II. The Power of Growth. life has the power of growth or expansion. A dead thing, such as a crystal, may change under chemical laws, but it cannot be said to grow. Growth means a vital and organic change; it is never seen, therefore, except where there is life. The converse is equally true, that wherever you find life you find also growth, or expansion. The plant shows its life by its development. Apply that to the Christian's life within the soul, and you will find that you have a very practical test of its reality. The spiritual life, like life in other forms, has this expansive power, this quality of growth. If we would understand the value of our own Christianity, we cannot do better than look into our hearts and compare what we are today with what we used to me. Are our faces turned to the sunrise or to the twilight? Are we hoping, struggling, aspiring; are we alive in Christ?

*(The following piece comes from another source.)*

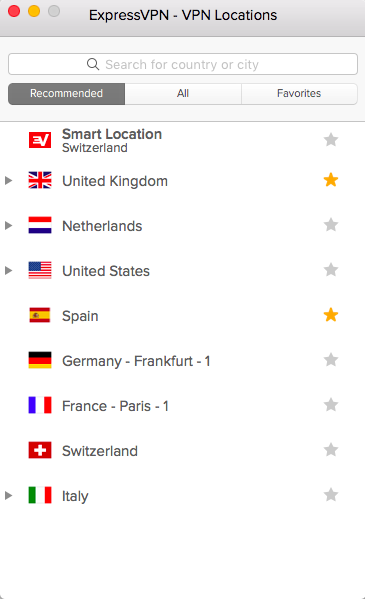Viewport: 365px width, 599px height.
Task: Add Smart Location to favorites star
Action: 331,139
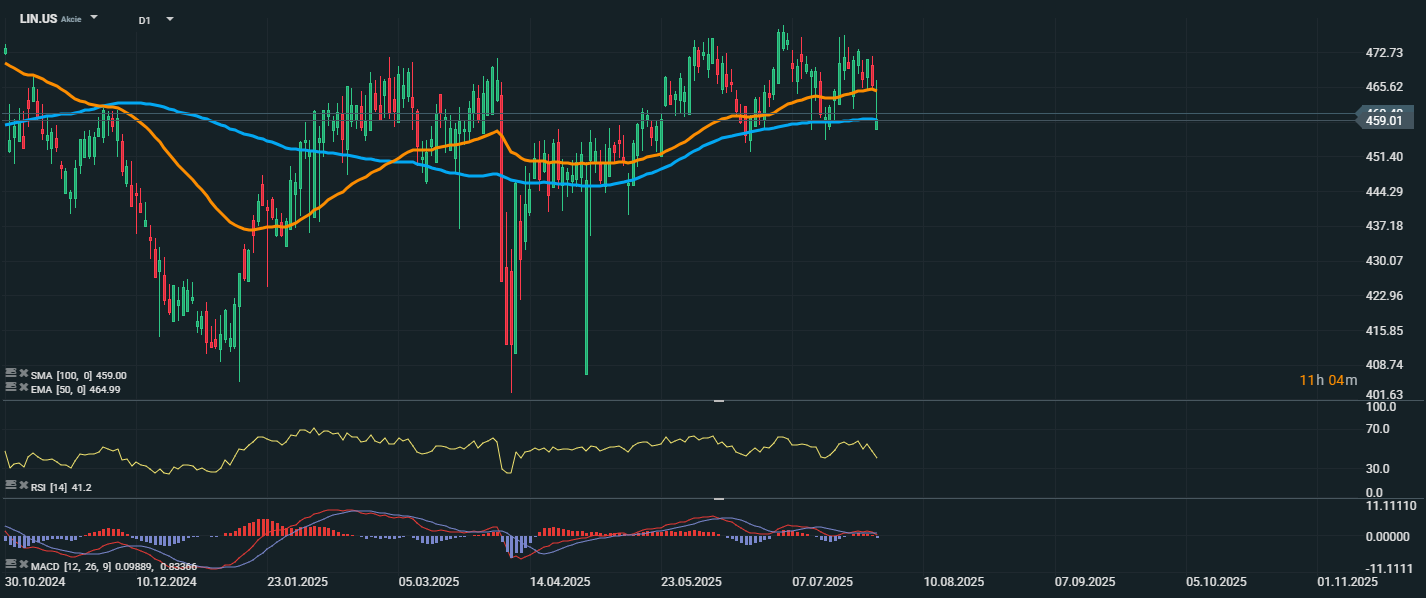
Task: Click the 23.05.2025 date on time axis
Action: pyautogui.click(x=691, y=581)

III. The Power of Resistance. Then, again, life has the power of resistance. Every creature that lives is beset by all sorts of powerful forces that seem to aim at destruction. Life has even been defined as the 'successful resistance of death'. And the more vigorous a life is, the more numerous and the more terrible, often, are its enemies. And so we, if we have this life of Christ within us, must cultivate this power of resistance. We shall have to resist selfish desires, we shall have to resist the spirit of the world. We have to resist self because we have, as Christians, a higher law than that of self to walk by, and because self is a very subtle being, very ready to lead us astray even under the pretence of having good intentions, even under the pretence of doing God's service. 'I have written to you, young men,' says St. John, 'because you are strong,' and he goes on to explain why they are strong. 'Because ye have overcome the wicked one.' That is the secret of greater strength: resistance to the thoughts and pleasures and seductions of the world.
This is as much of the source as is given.